На пороге стоял немолодой уже человек: седеющие виски, офицерская фуражка с темным пятном от кокарды, френч без знаков отличия с серебряным галуном на левом рукаве5, в одной руке небольшой чемоданчик, в другой — потертая шинель с оторванными погонами. На ногах добротно подшитые валенки, а на носу — совершенно неуместные круглые очки. За спиной человека в темном коридорчике кто-то всхлипнул, а человек сказал спокойно:
— Я готов.
— К чему? — опешил Митроха.
— Ну… вы разве не за мной?
— Да нет, — помотал головой солдат. — Не за тобой… До тебя еще очередь дойдет в свое время. Мне женка твоя нужна…
— Наталья? Зачем?
— Ну коли спрашиваю, стал быть — нужна.
— Она спит.
— Так разбуди, в лоб твою мать!
За спиной офицера ойкнули, а потом появилась миловидная женщина с покрасневшими от недосыпа и слез глазами, в скромном халате, подпоясанном почему-то мужским поясным ремнем.
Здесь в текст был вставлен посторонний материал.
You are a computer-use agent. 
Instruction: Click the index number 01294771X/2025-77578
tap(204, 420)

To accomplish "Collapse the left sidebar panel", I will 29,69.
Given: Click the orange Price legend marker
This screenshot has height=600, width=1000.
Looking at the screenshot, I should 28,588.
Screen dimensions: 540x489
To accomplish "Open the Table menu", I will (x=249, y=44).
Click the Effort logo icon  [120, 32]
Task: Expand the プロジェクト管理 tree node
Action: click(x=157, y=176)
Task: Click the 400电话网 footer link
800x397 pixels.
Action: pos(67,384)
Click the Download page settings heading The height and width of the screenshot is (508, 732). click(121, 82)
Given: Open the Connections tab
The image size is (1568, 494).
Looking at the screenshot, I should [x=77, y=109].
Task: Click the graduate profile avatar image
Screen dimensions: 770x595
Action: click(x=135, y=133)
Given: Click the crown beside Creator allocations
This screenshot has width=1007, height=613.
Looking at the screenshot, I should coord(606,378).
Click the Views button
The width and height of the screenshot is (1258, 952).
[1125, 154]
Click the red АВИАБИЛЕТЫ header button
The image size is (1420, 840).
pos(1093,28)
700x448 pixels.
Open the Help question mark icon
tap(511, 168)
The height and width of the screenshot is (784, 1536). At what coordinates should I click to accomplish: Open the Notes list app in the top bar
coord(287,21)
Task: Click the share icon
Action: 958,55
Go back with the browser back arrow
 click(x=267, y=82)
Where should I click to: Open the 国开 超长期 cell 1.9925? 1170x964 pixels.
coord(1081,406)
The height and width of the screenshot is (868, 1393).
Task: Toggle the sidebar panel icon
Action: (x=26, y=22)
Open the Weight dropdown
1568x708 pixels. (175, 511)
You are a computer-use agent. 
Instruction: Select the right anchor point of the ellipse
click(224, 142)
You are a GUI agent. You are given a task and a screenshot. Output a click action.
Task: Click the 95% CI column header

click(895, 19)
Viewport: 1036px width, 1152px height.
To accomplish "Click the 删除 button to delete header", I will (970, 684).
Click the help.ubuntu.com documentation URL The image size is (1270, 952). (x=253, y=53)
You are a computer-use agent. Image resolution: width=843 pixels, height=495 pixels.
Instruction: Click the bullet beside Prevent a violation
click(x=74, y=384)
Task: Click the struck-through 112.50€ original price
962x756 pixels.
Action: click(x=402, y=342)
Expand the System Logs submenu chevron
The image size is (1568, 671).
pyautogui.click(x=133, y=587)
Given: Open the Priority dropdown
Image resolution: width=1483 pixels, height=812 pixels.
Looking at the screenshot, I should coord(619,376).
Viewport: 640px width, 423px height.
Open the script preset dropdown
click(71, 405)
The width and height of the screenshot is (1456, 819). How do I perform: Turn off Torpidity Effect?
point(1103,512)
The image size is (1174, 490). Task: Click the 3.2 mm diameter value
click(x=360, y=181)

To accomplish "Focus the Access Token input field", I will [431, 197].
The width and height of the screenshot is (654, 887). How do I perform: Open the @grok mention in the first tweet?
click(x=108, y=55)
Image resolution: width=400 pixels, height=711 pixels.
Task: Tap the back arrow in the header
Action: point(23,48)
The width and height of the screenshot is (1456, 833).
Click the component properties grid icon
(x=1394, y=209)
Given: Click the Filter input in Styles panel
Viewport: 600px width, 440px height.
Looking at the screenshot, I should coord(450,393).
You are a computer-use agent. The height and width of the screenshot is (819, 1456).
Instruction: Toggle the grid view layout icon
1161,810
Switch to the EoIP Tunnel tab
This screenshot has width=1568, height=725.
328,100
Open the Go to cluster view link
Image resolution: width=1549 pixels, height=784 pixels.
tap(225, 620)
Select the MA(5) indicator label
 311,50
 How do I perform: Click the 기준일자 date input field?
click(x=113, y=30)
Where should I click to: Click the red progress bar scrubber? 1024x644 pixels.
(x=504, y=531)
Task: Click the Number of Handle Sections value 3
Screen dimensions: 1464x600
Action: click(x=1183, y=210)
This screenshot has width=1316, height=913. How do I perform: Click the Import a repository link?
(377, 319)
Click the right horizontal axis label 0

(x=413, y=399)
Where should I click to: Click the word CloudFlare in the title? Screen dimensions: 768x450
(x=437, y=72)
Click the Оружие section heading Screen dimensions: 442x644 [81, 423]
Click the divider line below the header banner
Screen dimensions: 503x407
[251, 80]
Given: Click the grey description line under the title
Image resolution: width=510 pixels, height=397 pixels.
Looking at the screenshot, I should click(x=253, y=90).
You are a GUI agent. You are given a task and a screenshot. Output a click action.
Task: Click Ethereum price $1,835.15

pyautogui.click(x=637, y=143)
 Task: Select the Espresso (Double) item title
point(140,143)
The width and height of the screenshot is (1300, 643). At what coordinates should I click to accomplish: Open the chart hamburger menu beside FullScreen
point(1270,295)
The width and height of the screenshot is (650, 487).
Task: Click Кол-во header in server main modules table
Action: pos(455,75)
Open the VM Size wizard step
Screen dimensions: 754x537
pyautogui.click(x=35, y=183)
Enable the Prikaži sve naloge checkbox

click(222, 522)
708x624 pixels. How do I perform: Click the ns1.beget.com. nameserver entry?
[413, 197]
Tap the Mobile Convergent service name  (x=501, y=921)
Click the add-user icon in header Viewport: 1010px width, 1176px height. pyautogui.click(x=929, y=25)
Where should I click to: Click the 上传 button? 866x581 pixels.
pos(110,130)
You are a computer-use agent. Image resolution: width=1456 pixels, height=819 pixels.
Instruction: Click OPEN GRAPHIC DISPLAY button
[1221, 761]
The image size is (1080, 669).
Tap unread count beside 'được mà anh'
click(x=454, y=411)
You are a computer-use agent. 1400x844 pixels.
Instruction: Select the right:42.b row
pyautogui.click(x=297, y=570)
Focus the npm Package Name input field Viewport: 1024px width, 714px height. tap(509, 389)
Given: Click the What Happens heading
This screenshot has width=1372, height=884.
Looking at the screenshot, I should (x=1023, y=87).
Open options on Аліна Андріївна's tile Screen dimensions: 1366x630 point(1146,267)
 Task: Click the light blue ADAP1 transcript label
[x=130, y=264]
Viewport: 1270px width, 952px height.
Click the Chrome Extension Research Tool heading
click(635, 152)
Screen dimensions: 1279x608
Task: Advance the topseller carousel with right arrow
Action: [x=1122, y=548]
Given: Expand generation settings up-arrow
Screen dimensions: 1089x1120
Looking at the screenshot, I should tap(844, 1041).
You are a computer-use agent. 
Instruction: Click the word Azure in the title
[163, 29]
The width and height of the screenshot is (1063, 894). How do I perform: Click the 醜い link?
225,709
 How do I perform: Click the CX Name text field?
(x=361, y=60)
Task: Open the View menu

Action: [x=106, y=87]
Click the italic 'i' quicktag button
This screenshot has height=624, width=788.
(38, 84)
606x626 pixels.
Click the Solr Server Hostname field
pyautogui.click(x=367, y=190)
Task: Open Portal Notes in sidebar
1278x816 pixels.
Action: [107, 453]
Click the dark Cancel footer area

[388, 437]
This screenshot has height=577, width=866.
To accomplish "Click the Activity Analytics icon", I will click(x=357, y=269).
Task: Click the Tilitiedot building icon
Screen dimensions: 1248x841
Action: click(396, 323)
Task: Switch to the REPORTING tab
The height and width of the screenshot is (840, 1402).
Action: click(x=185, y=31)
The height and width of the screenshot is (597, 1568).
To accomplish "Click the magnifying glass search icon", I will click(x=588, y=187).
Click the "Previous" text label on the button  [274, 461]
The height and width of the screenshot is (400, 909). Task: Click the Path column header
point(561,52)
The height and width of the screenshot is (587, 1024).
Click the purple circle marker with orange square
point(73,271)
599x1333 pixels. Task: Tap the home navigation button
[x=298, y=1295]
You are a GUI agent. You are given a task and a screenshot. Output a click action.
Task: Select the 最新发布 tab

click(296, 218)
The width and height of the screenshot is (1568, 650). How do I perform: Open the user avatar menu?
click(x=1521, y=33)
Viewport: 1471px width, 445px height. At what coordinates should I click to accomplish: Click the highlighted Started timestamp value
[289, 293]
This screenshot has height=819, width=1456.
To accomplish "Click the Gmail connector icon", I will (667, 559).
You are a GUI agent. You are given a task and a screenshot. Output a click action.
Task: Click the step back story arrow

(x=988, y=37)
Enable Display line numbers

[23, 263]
— Погодите, Александр Васильевич, — сказала она, выступив вперед. — Коли это меня спрашивают, так я сама и отвечу, — и тихонько мужа вглубь квартиры потеснила, словно загородила собой от этого озлобленного на весь свет солдата.
— Я Наталья Барченко. Что вам угодно?
Митроха совсем растерялся. Весь его пыл и пал и вся недавняя злость полыхнули молнией да потухли. И чего это он как с цепи сорвался? Вон и дамочка какая пригожая, да и муж ейный тоже не из контры, по всему видать. Ведь у Митрохи тоже нашивка на рукаве имеется, только красная6. Под повязкой ее не видать, а ведь она там, куда же ей деться-то. Может, они в одних окопах от пуль германских ховались, а он на него по матушке…
— Тут это… — сказал солдат примирительно. — Не найдется ли у вас, гражданка, каких-никаких теплых вещей.
— Каких вещей? — не поняла женщина.
— Теплых, — повторил Митроха, — Ну там… пальте какое-нить или шубейка с тулупчиком.
— Шуба есть, — сказал офицер.
— Да, — согласилась его жена. — Есть шуба.
— Вот и славно, — обрадовался солдат. — Я ее у вас экс-про-при-ирую, — старательно по складам проговорил он. — А взамен, — он сунул руку за пазуху, поискал что-то там и вытащил на свет сложенный вчетверо листок серой бумаги. — Вы получите расписку о том, что ВЧК изымает у вас, значит, ваше добро в пользу революционного пролетариата. Вот, — ткнул он дулом винтовки в поднятый листок. — И печать имеется, и подпись товарища Дзержинского.